I see it all the time, and it's absolutely true. We live in a culture of mediocrity. Just do the minimum amount possible to pass the test. Don't actually WANT to LEARN the material, just get a satisfactory grade.
xchrom
(108,903 posts)From another.
DireStrike
(6,452 posts)Sure, your generalization sounds fine. Where'd you hear that, though?
Laelth
(32,017 posts)Are you suggesting that we're hard workers but lazy students? I don't buy that for a second.
It's much more likely that some rich jerks just want to improve their bottom lines by hiring more people who will work for low wages under oppressive conditions.
-Laelth
FarCenter
(19,429 posts)Productivity is essentially sales divided by number of employees. But it is also driven by a high capital investment / employee in the US.

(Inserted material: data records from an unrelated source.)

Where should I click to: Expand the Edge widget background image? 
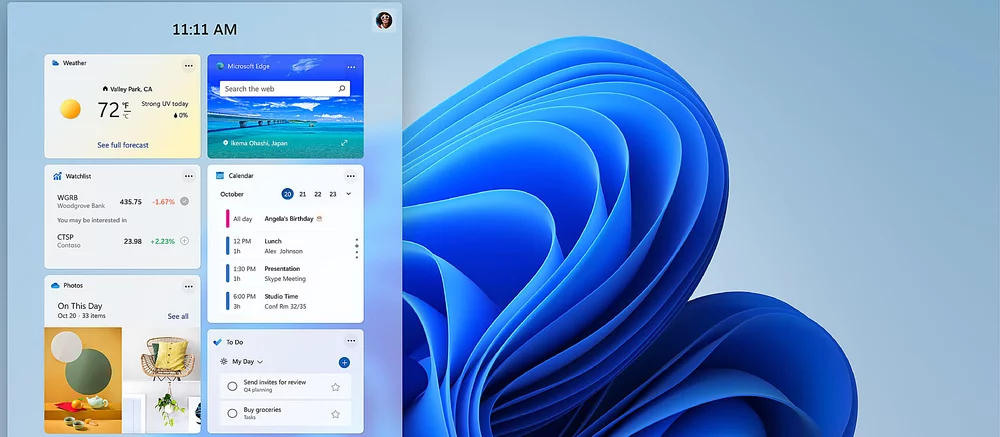(x=344, y=143)
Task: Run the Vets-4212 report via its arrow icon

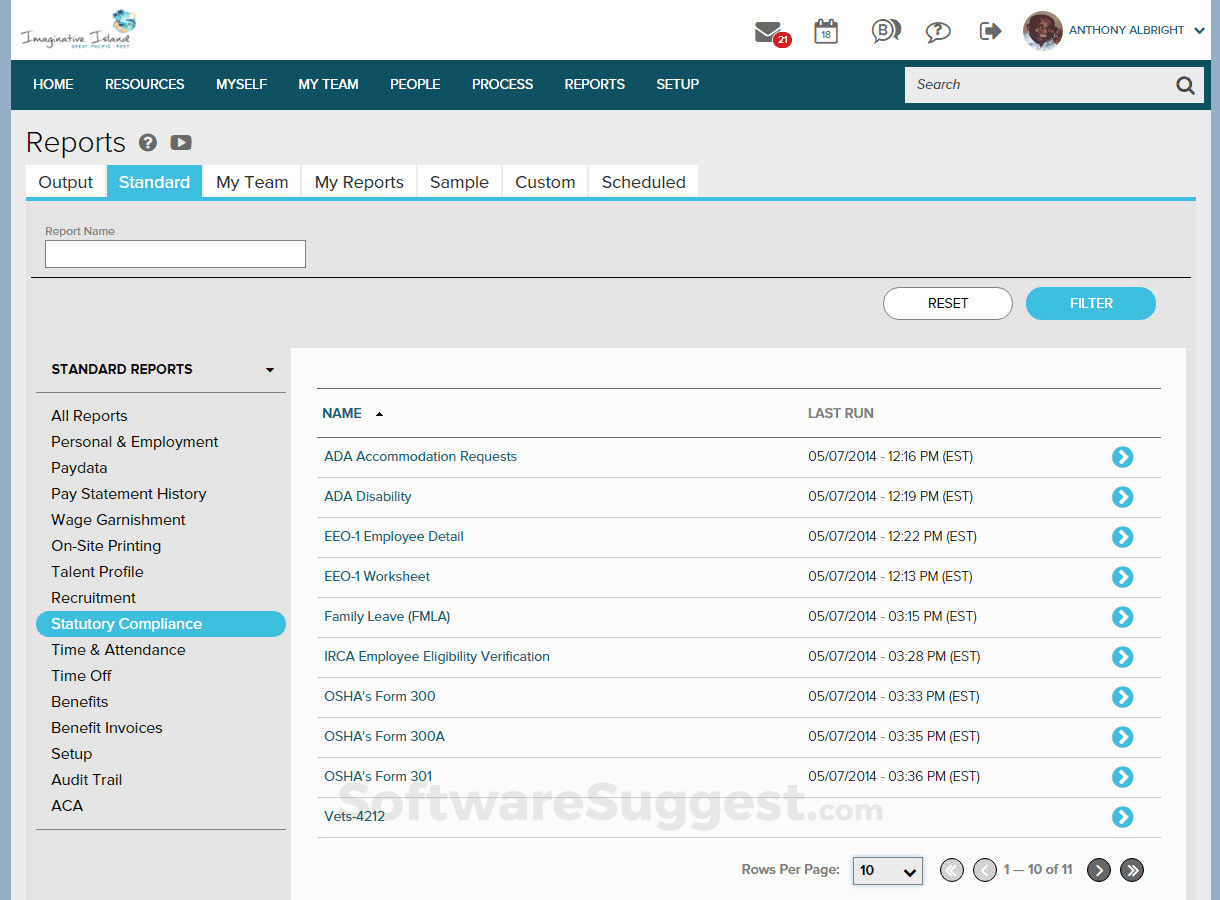Action: coord(1122,817)
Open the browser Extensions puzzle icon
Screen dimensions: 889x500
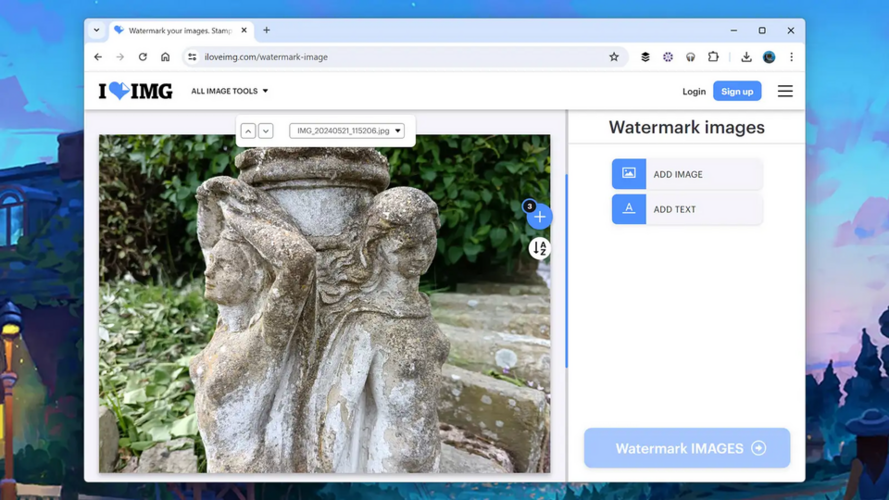click(x=713, y=57)
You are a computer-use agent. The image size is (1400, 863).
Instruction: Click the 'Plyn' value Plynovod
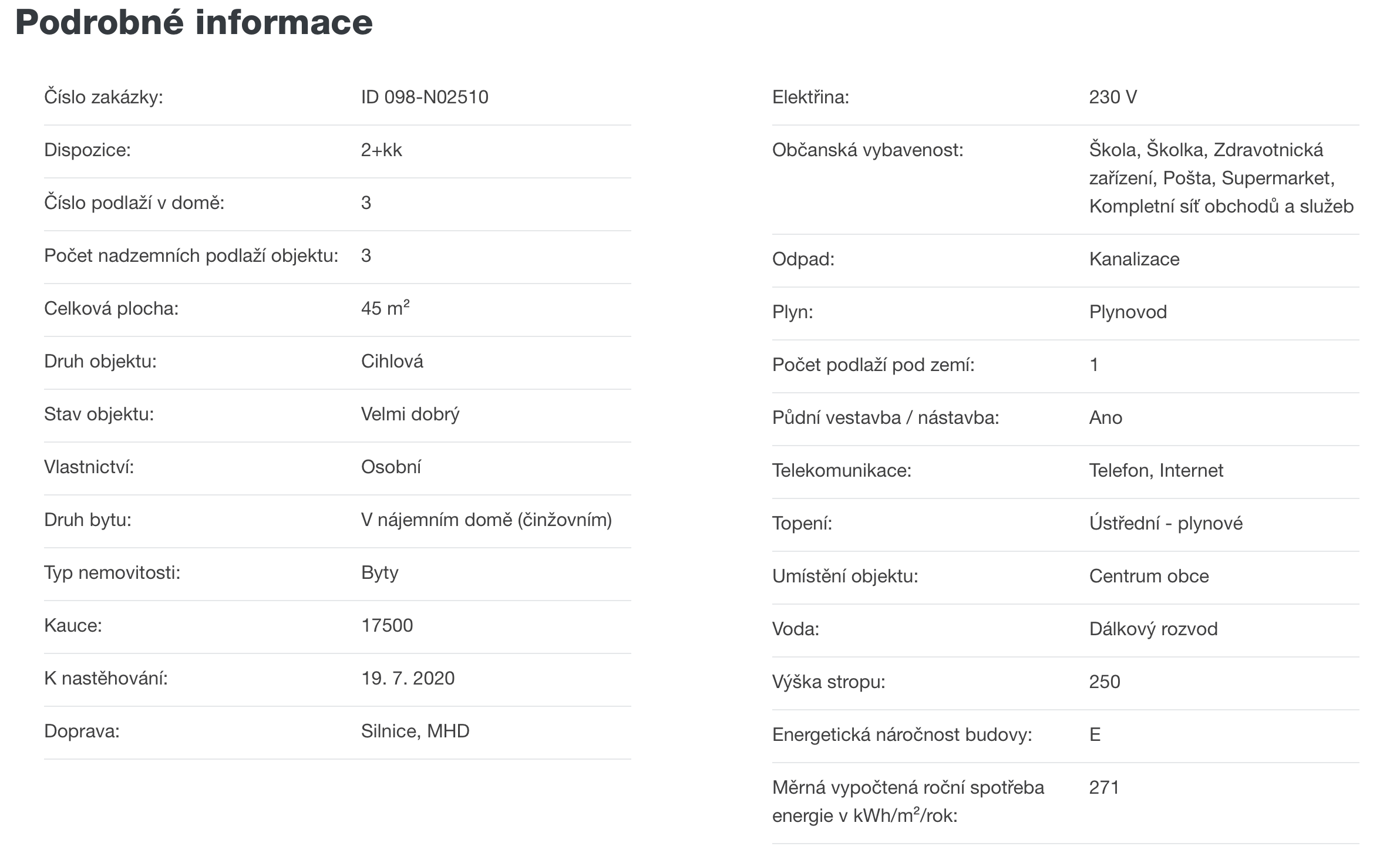(x=1128, y=312)
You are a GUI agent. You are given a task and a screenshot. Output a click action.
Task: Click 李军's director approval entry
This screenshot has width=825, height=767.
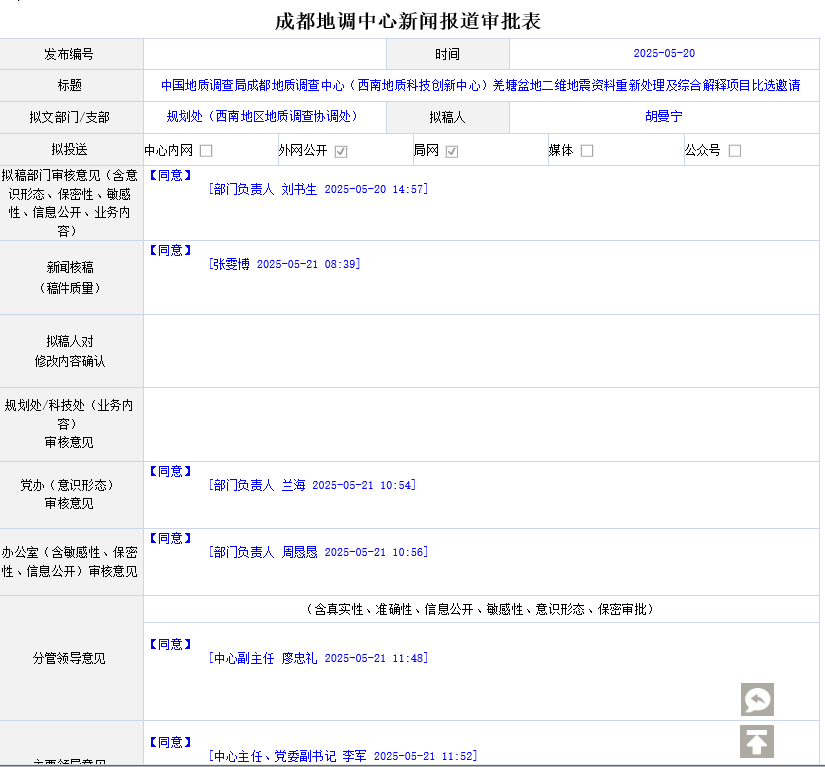point(342,756)
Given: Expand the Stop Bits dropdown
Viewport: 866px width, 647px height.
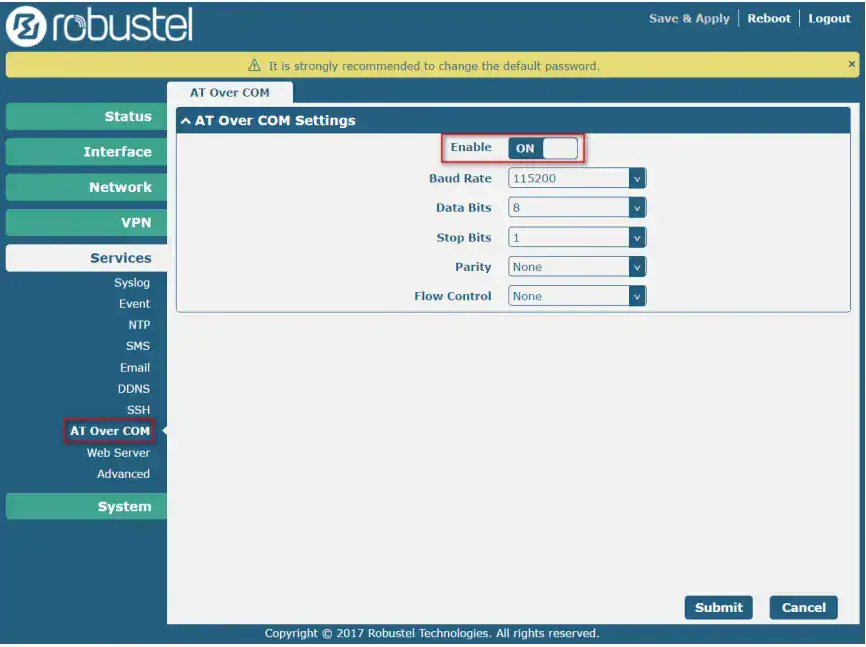Looking at the screenshot, I should [x=577, y=238].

And if your business is automated warehousing and distribution for moving imported goods from container ports to store shelves, you can get a very high revenue per employee without much employee expertise.
HangOnKids
(4,291 posts)The rest of your post is your opinion. Just because you "see it all the time" means jack squat. You might want to put your magic 8 ball away dude.
treestar
(82,383 posts)The US has its A students and they will get jobs. The US employer is used to being able to brain drain other countries for their A students rather than take US B or C students, but there is some truth to the idea that the presence of more A students leads to more jobs for US B and C students. Just keeping the foreign ones out won't make the B students any better.
On the other hand, grades aren't always a perfect indicator about who will do well in the real world. There is an old saw about law schools - the A students become law professors, the B students become judges, and the C students make the money. Now, how true that is may be impossible to prove!
nadinbrzezinski
(154,021 posts)Our kids are way behind other kids in STEM...and we have shitty discussions about Algebra I in seventh grade.
For many abroad our first and second year college courses are HS level work, and it's getting worst.
We need another Sputnik movement.
DireStrike
(6,452 posts)xchrom
(108,903 posts)which i don't know what that is or what it means.
DireStrike
(6,452 posts)I wish we could pass laws requiring propaganda to be labeled as such.
patrice
(47,992 posts)Way less testing, more one-size-fits all development templates for basically beta software that's pretty hard on your market, results not only in fewer meta-developers producing more stuff, but also more mis-match between very specific idiosyncratic customer tweaks and what generic development templates have produced at a given point. Hence, the perception that we need super geniuses to solve these problems (because they are doing some important fundamental engineering steps AFTER the fact, instead of before dysfunctions occur).
Yavin4
(35,834 posts)That's where you'll find them.
usGovOwesUs3Trillion
(2,022 posts)degrees right here in the U.S. and that is where most of them still live today.
but as you noted, this article isn't about truth, it is about corporate propaganda.
usGovOwesUs3Trillion
(2,022 posts)Corporate America does not want to pay the salary that the market demands, so what do they do, they try to cheat, and bring in ringers, from abroad who will work for much less.
and 'our' leaders are helping them do just that.
Laelth
(32,017 posts)-Laelth
nadinbrzezinski
(154,021 posts)STEM is not a priority until college...period.
Other countries do heavily invest in it much earlier.